Street harassment usually includes unwanted gestures such as wolf-whistling, comments and even physical contact.

Jamie backed the Park Light campaign for better lighting in Sheffield. “I think any time you can shine a light on a space, especially places that might be known for being dodgy that’s got to help.

“By doing that and by pointing at it and making it really obvious it does stop that from being a hotbed of activity”

Dr Michaela Rogers, Senior Lecturer in Social Work at the University of Sheffield tells us her story and how this is a problem that affects many generations.

“My daughter is just fourteen, about a month ago she experienced a young male harassing her in the street. She arrived home from school in floods of tears.

“It brought back memories from my own experience of being harassed in the streets. I was running through a park and I was followed by a man in a van, flashing his lights at me.

“It was pretty scary. This was like in 2000/2002 and then almost twenty years later my daughter is experiencing similar harassment… It makes you angry. Makes you really upset that your child cannot walk home from school without experiencing some form of harassment.”

Recent ONS crime statistics for South Yorkshire show that there has been a rise of 14 per cent in stalking and harassment.

Park Light is a Sheffield-wide campaign that has been launched to petition for increasing lighting in the streets and green spaces.

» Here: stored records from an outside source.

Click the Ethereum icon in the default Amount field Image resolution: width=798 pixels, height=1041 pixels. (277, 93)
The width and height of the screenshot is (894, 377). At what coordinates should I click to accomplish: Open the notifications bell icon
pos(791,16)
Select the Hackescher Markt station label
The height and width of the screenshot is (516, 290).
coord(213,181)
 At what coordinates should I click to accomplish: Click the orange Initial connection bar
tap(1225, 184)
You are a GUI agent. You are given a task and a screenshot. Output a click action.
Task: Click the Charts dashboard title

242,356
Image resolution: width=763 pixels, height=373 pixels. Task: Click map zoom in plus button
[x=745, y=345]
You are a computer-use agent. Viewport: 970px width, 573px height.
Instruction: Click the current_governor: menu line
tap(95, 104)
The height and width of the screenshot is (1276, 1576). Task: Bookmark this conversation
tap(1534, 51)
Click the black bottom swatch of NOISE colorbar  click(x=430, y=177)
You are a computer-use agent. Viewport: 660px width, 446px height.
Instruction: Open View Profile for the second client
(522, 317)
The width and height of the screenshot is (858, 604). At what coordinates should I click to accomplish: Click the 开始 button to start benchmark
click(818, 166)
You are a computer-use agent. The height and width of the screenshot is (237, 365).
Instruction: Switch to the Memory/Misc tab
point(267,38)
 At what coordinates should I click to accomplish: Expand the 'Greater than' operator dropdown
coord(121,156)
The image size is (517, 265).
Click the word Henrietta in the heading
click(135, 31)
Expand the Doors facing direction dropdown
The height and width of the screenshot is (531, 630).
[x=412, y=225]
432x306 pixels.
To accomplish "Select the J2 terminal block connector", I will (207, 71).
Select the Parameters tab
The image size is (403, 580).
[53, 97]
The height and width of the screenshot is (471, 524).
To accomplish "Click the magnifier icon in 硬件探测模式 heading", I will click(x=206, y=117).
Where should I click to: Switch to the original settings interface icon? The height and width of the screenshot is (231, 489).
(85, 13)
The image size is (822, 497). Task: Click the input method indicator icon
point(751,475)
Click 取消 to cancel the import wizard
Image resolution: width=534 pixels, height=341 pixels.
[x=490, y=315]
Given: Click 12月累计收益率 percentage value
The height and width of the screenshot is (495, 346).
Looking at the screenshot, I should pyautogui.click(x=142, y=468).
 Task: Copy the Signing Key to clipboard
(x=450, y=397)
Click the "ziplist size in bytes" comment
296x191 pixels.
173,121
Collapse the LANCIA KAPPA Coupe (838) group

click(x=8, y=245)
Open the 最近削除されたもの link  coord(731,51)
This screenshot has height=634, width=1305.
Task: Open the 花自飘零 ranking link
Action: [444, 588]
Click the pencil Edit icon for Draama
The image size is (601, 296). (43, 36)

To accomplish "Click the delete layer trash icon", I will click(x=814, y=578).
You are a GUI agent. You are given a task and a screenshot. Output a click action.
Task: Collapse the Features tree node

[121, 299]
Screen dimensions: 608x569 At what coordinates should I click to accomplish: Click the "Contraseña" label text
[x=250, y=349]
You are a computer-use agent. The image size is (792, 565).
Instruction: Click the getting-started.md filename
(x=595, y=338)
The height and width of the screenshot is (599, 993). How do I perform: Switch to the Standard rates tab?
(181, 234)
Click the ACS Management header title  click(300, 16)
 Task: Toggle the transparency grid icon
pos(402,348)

“Street lighting is important because as someone who has experienced stress harassment in the evening, it does make you feel a little bit safer. You don’t feel so exposed and vulnerable if you are in a bright space,” Professor Rogers said.

“I’m not saying that it might stop something from happening, but if something did happen and someone was passing by, they might spot it.”

She added: “If our neighbours and people in our communities recognise street harassment as the invisible crime that it is and encourage [everyone] to take by-stander intervention… it may be just to go over to the person who is on the receiving end and offer a word of comfort and support and be with them until they are in a safe space. That is something we could all do quite easily.”

FORTY YEARS OF PROTEST

Women’s safety on the street is not a new conversation. But it is still, sadly, relevant.

Back in 1977 Reclaim The Night marches took place in Leeds, York, Bristol, Manchester, Newcastle, Brighton and London.

They were called by the Leeds Revolutionary Feminist Group, who were inspired by news of co-ordinated women-only ‘Take Back The Night’ marches against sexual harassment, held across towns and cities in West Germany.

Inspired by the news from Germany, women in Leeds formed a Reclaim The Night group to take collective action against rape and male sexual violence against women in direct response to the serial murders by Peter Sutcliffe, dubbed the ‘Yorkshire Ripper’, who sexually attacked and murdered thirteen women across the county between 1975 and 1980.

The Leeds Revolutionary Feminist group called for women to march in cities across the UK on the night of November 12, 1977 against rape and for a woman’s right to walk without fear at night.

There is a suggestion that attitudes are beginning to change. Reclaim These Street’s Jamie Klingler, 42, adds: “One of the things that really changed in our march was that this became a discussion between husbands and wives, between dads and daughters. It became okay to say, ‘this happens to me all the time’”

“We do not have the liberty to be mindful in public. We have to worry about ‘Is someone going to touch me in a way that I don’t permit? Is someone going to break my rules of consent?’

“Imagine if all the time that I spent worrying about my own safety and my friends’ safety, if that time could just be spent on being mindful, on looking at my dog and hanging out and sleeping in a park, on having my shoulders down, and actually being relaxed.

Dr Rogers shares the same opinion: “These sorts of campaigns are really important in raising this issue because there is a significant proportion of our population who will not understand what street harassment is. They will not understand the amount of street harassment that goes on every single day. They will not have that kind of knowledge because they have not experienced it.”